Опять, как после гибели Володи, слегла Людмила Евгеньевна, не чаявшая души в своей воспитаннице; Шура выхаживала новорожденную, а Вадим Константинович носился по инстанциям, пытаясь удочерить малютку. Так в болезнях и хлопотах прошел год, следующий тоже не принес ничего хорошего — как-то очень тихо умер вечный страдалец Вадим Константинович, не проснулся утром, и все. Тогда Шура, наконец очнувшаяся от тоскливого оцепенения после смерти дочери, деятельно принялась налаживать быт этой странной семьи из двух старых женщин и годовалого младенца.
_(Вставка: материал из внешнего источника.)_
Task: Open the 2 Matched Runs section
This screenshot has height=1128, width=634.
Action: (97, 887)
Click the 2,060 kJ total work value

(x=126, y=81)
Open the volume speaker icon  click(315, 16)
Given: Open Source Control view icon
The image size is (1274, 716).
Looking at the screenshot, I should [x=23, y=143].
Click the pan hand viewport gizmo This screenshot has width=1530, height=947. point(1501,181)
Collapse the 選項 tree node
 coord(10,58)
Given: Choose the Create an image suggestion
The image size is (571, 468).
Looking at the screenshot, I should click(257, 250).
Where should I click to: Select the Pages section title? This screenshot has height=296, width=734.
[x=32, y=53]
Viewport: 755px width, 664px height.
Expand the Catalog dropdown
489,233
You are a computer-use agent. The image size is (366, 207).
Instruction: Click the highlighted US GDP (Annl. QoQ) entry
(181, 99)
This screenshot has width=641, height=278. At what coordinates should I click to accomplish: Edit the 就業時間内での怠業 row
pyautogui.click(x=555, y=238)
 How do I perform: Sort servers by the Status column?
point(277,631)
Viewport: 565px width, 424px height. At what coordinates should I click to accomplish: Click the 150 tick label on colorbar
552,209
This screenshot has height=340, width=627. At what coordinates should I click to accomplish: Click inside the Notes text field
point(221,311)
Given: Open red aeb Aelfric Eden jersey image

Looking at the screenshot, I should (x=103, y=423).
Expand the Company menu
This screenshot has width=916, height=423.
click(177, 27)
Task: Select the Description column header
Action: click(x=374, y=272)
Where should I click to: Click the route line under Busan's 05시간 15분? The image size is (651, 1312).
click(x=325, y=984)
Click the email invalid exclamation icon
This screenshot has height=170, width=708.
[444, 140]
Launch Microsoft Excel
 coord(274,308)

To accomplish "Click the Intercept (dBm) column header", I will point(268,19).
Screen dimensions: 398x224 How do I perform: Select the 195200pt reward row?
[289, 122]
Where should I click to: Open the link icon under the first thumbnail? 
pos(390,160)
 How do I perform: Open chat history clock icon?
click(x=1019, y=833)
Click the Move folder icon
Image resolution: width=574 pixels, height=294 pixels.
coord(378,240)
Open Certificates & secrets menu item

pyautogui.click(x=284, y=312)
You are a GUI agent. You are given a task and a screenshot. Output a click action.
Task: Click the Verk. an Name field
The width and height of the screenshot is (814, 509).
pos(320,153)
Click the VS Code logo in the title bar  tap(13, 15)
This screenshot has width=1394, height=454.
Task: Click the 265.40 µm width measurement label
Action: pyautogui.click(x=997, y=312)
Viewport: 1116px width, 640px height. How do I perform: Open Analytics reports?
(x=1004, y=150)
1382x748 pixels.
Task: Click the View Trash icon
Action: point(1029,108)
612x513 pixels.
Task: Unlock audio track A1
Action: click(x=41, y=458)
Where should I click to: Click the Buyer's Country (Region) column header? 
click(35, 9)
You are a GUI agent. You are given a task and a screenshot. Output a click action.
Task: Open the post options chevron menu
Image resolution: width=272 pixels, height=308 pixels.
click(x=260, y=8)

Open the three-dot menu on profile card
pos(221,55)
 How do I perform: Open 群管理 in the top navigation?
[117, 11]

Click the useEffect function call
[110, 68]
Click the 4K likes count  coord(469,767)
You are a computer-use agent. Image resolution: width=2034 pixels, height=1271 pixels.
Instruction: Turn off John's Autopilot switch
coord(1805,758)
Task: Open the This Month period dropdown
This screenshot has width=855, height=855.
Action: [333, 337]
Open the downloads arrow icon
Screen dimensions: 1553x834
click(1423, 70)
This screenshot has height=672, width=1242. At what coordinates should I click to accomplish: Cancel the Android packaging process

Обменяла свою и две комнаты Байковых на квартирку из трех крохотных комнатушек и малюсенькой прихожей в одном из домов тихого арбатского переулка, и потянули они вдвоем лямку, поднимая внучку.
      Девочка росла на удивление бойкая и разбитная, хотя и искусственница. Этот чертенок с огромными, чуть растянутыми к вискам глазищами и торчащими черными волосиками сразу же начинал плясать, как только включали музыку, так смешно закидывая вверх ручки, что Людмила Евгеньевна тут же вспомнила о никогда не виденном ею шофере Лешке. Вероника росла, пела, хохотала, наполняя веселой суетой все три комнатушки на Арбате, била смертным боем соседского мальчишку Вадьку и не проявляла никакого интереса к учебе, чем немало огорчала Людмилу Евгеньевну. Еще она обожала ходить с Шурой к её знакомым бабкам, у кого война унесла или покалечила мужей, где ставилась на стол бутылка водки и крутились на радиоле старые пластинки.
      Интерес к противоположному полу Вероника стала проявлять рано; в тринадцать лет, не спросив разрешения, обрезала бережно сохраняемые двумя бабушками материнские платья, наделала себе невообразимые мини с бантиками в неподходящих местах и, нацепив их, вертела своим аппетитным задиком перед мало что соображающими сверстниками, впрочем, поглядывала и на мужчин постарше, чем опять огорчала Людмилу Евгеньевну, в сердцах недобро поминающую шофера Лешку: «Мало того, что этот ужасный тип, скорее всего, просто изнасиловал бедную девочку, так он ещё и передал свои куртуазные гены Веронике». Но все равно обе старые женщины до беспамятства любили непутевую внучку.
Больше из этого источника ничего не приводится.